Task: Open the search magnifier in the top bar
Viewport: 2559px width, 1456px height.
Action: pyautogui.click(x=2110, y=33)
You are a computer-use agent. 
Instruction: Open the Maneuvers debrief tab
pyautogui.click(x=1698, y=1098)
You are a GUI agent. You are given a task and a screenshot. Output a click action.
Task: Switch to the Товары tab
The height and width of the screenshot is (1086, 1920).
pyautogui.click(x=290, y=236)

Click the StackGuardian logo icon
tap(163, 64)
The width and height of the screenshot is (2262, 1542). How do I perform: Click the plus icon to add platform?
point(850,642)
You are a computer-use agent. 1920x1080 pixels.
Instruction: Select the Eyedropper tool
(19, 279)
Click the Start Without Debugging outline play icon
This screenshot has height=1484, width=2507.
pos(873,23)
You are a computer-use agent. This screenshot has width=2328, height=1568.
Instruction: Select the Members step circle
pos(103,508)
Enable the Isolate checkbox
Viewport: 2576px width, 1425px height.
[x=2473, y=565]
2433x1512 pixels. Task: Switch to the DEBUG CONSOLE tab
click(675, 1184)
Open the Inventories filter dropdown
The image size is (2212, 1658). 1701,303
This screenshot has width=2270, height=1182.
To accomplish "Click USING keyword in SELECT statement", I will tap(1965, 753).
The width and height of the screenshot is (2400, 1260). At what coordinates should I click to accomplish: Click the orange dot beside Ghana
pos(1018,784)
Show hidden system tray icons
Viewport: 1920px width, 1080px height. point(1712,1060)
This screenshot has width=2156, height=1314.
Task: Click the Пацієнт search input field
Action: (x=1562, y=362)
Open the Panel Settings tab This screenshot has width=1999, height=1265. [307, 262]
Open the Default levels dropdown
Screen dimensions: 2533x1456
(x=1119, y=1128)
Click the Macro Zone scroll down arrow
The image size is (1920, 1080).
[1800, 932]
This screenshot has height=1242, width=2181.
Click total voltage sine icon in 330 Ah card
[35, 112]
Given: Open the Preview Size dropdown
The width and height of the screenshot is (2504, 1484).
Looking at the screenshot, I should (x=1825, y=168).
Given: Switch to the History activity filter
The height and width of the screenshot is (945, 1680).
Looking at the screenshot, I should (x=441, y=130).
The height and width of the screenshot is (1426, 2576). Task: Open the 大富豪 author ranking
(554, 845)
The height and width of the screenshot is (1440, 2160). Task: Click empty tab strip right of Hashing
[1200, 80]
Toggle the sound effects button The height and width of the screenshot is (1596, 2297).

--- Your task ---
Go through the entries and return each line where the word "agent" appears.

--- Response to the task ---
You are a computer-use agent. 
You are a GUI agent. You are given a task and a screenshot. Output a click action.
You are a computer-use agent. 1920x1080 pixels.
You are a computer-use agent. This screenshot has width=2328, height=1568.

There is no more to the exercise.